### Dataset content
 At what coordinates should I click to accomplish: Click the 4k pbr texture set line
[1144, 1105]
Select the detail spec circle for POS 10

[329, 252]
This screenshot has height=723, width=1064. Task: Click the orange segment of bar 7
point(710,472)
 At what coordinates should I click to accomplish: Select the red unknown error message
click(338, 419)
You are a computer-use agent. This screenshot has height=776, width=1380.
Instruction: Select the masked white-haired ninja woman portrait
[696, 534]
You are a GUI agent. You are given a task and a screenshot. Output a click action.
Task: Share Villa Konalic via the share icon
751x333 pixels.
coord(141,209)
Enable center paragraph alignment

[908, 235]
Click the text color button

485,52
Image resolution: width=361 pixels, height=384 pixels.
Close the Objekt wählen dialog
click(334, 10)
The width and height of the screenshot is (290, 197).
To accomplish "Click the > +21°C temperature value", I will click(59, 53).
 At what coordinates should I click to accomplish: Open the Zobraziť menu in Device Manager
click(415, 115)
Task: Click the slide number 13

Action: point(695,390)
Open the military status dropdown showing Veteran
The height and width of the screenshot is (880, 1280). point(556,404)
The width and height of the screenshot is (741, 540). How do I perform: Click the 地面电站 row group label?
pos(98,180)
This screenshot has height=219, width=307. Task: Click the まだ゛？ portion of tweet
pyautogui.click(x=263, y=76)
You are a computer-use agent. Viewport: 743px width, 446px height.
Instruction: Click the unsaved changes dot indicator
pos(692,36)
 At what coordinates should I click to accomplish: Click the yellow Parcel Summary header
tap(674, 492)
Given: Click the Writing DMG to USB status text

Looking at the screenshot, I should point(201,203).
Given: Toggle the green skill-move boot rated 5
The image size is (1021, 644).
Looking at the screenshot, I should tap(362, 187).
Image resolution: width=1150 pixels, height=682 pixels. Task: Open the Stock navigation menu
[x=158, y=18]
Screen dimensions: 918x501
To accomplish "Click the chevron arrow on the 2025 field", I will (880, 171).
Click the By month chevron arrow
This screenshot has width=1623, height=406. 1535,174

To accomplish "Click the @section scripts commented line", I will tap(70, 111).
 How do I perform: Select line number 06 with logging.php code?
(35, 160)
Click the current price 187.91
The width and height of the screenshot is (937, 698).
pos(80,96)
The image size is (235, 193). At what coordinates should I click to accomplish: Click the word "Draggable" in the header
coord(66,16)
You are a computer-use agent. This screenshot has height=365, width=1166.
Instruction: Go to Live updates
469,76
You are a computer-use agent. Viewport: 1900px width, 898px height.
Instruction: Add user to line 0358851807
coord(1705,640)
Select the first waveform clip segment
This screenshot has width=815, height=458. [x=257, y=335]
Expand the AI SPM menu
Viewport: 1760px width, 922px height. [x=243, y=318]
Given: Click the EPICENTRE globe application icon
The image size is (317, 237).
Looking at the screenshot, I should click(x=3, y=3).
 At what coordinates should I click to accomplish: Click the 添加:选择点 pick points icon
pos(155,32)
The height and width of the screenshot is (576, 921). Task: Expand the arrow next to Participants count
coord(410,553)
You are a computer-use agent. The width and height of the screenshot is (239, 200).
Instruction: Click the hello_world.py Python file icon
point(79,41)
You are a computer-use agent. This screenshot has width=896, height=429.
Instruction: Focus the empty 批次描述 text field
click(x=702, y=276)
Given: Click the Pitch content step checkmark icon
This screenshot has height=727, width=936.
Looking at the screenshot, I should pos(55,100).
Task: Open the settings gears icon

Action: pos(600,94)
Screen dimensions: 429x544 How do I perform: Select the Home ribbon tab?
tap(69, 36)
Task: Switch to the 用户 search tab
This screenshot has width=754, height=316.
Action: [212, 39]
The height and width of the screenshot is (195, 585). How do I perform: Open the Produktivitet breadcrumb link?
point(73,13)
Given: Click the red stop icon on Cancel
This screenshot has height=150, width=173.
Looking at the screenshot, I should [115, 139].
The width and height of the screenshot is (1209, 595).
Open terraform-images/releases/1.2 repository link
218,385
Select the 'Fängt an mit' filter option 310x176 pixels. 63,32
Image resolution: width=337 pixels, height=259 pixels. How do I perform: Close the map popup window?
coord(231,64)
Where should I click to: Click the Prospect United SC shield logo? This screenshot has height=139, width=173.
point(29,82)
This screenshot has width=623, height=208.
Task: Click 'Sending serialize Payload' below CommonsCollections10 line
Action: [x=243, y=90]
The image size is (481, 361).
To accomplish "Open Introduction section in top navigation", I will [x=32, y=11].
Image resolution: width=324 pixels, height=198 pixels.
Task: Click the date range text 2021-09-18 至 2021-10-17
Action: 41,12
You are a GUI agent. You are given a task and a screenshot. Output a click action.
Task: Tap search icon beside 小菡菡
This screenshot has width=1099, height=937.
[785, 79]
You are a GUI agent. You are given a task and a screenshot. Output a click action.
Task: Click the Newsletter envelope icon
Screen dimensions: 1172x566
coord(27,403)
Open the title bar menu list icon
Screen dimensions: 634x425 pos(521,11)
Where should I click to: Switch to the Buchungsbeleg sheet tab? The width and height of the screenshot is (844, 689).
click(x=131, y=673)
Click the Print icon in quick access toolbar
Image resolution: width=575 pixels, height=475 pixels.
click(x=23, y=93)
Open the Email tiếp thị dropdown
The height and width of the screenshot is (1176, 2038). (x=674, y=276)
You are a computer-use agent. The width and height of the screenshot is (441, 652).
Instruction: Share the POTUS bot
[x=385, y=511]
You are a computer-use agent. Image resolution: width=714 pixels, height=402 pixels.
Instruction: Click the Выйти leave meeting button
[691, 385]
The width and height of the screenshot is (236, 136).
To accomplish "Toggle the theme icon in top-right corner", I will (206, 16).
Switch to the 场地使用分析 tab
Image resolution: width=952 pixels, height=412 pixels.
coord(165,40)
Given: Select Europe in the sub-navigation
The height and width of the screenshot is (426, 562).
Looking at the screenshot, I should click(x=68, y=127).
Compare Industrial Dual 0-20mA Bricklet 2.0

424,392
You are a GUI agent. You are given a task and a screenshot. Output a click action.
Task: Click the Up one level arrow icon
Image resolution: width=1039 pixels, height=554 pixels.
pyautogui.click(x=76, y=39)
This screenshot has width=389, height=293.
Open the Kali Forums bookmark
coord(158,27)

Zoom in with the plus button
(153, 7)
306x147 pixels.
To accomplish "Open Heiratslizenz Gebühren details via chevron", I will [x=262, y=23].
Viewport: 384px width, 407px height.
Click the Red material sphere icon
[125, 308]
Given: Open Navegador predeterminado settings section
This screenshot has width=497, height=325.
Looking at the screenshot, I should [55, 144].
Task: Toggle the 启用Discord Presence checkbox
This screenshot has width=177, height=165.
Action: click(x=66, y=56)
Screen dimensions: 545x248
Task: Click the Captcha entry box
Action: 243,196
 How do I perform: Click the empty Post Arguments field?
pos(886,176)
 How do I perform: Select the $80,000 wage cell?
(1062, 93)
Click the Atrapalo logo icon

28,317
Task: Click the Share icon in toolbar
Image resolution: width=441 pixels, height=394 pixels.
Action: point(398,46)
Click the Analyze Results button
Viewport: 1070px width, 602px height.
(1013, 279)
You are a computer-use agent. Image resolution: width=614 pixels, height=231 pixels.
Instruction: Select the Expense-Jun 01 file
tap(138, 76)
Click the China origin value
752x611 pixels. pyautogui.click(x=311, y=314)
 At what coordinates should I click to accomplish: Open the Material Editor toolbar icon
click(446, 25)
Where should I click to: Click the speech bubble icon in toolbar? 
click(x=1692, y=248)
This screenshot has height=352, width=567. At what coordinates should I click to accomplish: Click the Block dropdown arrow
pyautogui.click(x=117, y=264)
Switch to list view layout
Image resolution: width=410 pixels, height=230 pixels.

### Exercise
Swap every "toolbar" in the data above for "ribbon", then return all the lines with nothing else altered.

### Exercise solution
 At what coordinates should I click to accomplish: Click the 4k pbr texture set line
[1144, 1105]
Select the detail spec circle for POS 10

[329, 252]
This screenshot has height=723, width=1064. Task: Click the orange segment of bar 7
point(710,472)
 At what coordinates should I click to accomplish: Select the red unknown error message
click(338, 419)
You are a computer-use agent. This screenshot has height=776, width=1380.
Instruction: Select the masked white-haired ninja woman portrait
[696, 534]
You are a GUI agent. You are given a task and a screenshot. Output a click action.
Task: Share Villa Konalic via the share icon
751x333 pixels.
coord(141,209)
Enable center paragraph alignment

[908, 235]
Click the text color button

485,52
Image resolution: width=361 pixels, height=384 pixels.
Close the Objekt wählen dialog
click(334, 10)
The width and height of the screenshot is (290, 197).
To accomplish "Click the > +21°C temperature value", I will click(59, 53).
 At what coordinates should I click to accomplish: Open the Zobraziť menu in Device Manager
click(415, 115)
Task: Click the slide number 13

Action: point(695,390)
Open the military status dropdown showing Veteran
The height and width of the screenshot is (880, 1280). point(556,404)
The width and height of the screenshot is (741, 540). How do I perform: Click the 地面电站 row group label?
pos(98,180)
This screenshot has height=219, width=307. Task: Click the まだ゛？ portion of tweet
pyautogui.click(x=263, y=76)
You are a computer-use agent. Viewport: 743px width, 446px height.
Instruction: Click the unsaved changes dot indicator
pos(692,36)
 At what coordinates should I click to accomplish: Click the yellow Parcel Summary header
tap(674, 492)
Given: Click the Writing DMG to USB status text

Looking at the screenshot, I should point(201,203).
Given: Toggle the green skill-move boot rated 5
The image size is (1021, 644).
Looking at the screenshot, I should tap(362, 187).
Image resolution: width=1150 pixels, height=682 pixels. Task: Open the Stock navigation menu
[x=158, y=18]
Screen dimensions: 918x501
To accomplish "Click the chevron arrow on the 2025 field", I will (880, 171).
Click the By month chevron arrow
This screenshot has width=1623, height=406. 1535,174

To accomplish "Click the @section scripts commented line", I will tap(70, 111).
 How do I perform: Select line number 06 with logging.php code?
(35, 160)
Click the current price 187.91
The width and height of the screenshot is (937, 698).
pos(80,96)
The image size is (235, 193). At what coordinates should I click to accomplish: Click the word "Draggable" in the header
coord(66,16)
You are a computer-use agent. This screenshot has height=365, width=1166.
Instruction: Go to Live updates
469,76
You are a computer-use agent. Viewport: 1900px width, 898px height.
Instruction: Add user to line 0358851807
coord(1705,640)
Select the first waveform clip segment
This screenshot has width=815, height=458. [x=257, y=335]
Expand the AI SPM menu
Viewport: 1760px width, 922px height. [x=243, y=318]
Given: Click the EPICENTRE globe application icon
The image size is (317, 237).
Looking at the screenshot, I should click(x=3, y=3).
 At what coordinates should I click to accomplish: Click the 添加:选择点 pick points icon
pos(155,32)
The height and width of the screenshot is (576, 921). Task: Expand the arrow next to Participants count
coord(410,553)
You are a computer-use agent. The width and height of the screenshot is (239, 200).
Instruction: Click the hello_world.py Python file icon
point(79,41)
You are a computer-use agent. This screenshot has width=896, height=429.
Instruction: Focus the empty 批次描述 text field
click(x=702, y=276)
Given: Click the Pitch content step checkmark icon
This screenshot has height=727, width=936.
Looking at the screenshot, I should pos(55,100).
Task: Open the settings gears icon

Action: pos(600,94)
Screen dimensions: 429x544 How do I perform: Select the Home ribbon tab?
tap(69, 36)
Task: Switch to the 用户 search tab
This screenshot has width=754, height=316.
Action: [212, 39]
The height and width of the screenshot is (195, 585). How do I perform: Open the Produktivitet breadcrumb link?
point(73,13)
Given: Click the red stop icon on Cancel
This screenshot has height=150, width=173.
Looking at the screenshot, I should [115, 139].
The width and height of the screenshot is (1209, 595).
Open terraform-images/releases/1.2 repository link
218,385
Select the 'Fängt an mit' filter option 310x176 pixels. 63,32
Image resolution: width=337 pixels, height=259 pixels. How do I perform: Close the map popup window?
coord(231,64)
Where should I click to: Click the Prospect United SC shield logo? This screenshot has height=139, width=173.
point(29,82)
This screenshot has width=623, height=208.
Task: Click 'Sending serialize Payload' below CommonsCollections10 line
Action: [x=243, y=90]
The image size is (481, 361).
To accomplish "Open Introduction section in top navigation", I will [x=32, y=11].
Image resolution: width=324 pixels, height=198 pixels.
Task: Click the date range text 2021-09-18 至 2021-10-17
Action: 41,12
You are a GUI agent. You are given a task and a screenshot. Output a click action.
Task: Tap search icon beside 小菡菡
This screenshot has width=1099, height=937.
[785, 79]
You are a GUI agent. You are given a task and a screenshot. Output a click action.
Task: Click the Newsletter envelope icon
Screen dimensions: 1172x566
coord(27,403)
Open the title bar menu list icon
Screen dimensions: 634x425 pos(521,11)
Where should I click to: Switch to the Buchungsbeleg sheet tab? The width and height of the screenshot is (844, 689).
click(x=131, y=673)
Click the Print icon in quick access ribbon
Image resolution: width=575 pixels, height=475 pixels.
click(x=23, y=93)
Open the Email tiếp thị dropdown
The height and width of the screenshot is (1176, 2038). (x=674, y=276)
You are a computer-use agent. The width and height of the screenshot is (441, 652).
Instruction: Share the POTUS bot
[x=385, y=511]
You are a computer-use agent. Image resolution: width=714 pixels, height=402 pixels.
Instruction: Click the Выйти leave meeting button
[691, 385]
The width and height of the screenshot is (236, 136).
To accomplish "Toggle the theme icon in top-right corner", I will (206, 16).
Switch to the 场地使用分析 tab
Image resolution: width=952 pixels, height=412 pixels.
coord(165,40)
Given: Select Europe in the sub-navigation
The height and width of the screenshot is (426, 562).
Looking at the screenshot, I should click(x=68, y=127).
Compare Industrial Dual 0-20mA Bricklet 2.0

424,392
You are a GUI agent. You are given a task and a screenshot. Output a click action.
Task: Click the Up one level arrow icon
Image resolution: width=1039 pixels, height=554 pixels.
pyautogui.click(x=76, y=39)
This screenshot has width=389, height=293.
Open the Kali Forums bookmark
coord(158,27)

Zoom in with the plus button
(153, 7)
306x147 pixels.
To accomplish "Open Heiratslizenz Gebühren details via chevron", I will [x=262, y=23].
Viewport: 384px width, 407px height.
Click the Red material sphere icon
[125, 308]
Given: Open Navegador predeterminado settings section
This screenshot has width=497, height=325.
Looking at the screenshot, I should [55, 144].
Task: Toggle the 启用Discord Presence checkbox
This screenshot has width=177, height=165.
Action: click(x=66, y=56)
Screen dimensions: 545x248
Task: Click the Captcha entry box
Action: 243,196
 How do I perform: Click the empty Post Arguments field?
pos(886,176)
 How do I perform: Select the $80,000 wage cell?
(1062, 93)
Click the Atrapalo logo icon

28,317
Task: Click the Share icon in ribbon
Image resolution: width=441 pixels, height=394 pixels.
Action: point(398,46)
Click the Analyze Results button
Viewport: 1070px width, 602px height.
(1013, 279)
You are a computer-use agent. Image resolution: width=614 pixels, height=231 pixels.
Instruction: Select the Expense-Jun 01 file
tap(138, 76)
Click the China origin value
752x611 pixels. pyautogui.click(x=311, y=314)
 At what coordinates should I click to accomplish: Open the Material Editor ribbon icon
click(446, 25)
Where should I click to: Click the speech bubble icon in ribbon? 
click(x=1692, y=248)
This screenshot has height=352, width=567. At what coordinates should I click to accomplish: Click the Block dropdown arrow
pyautogui.click(x=117, y=264)
Switch to list view layout
Image resolution: width=410 pixels, height=230 pixels.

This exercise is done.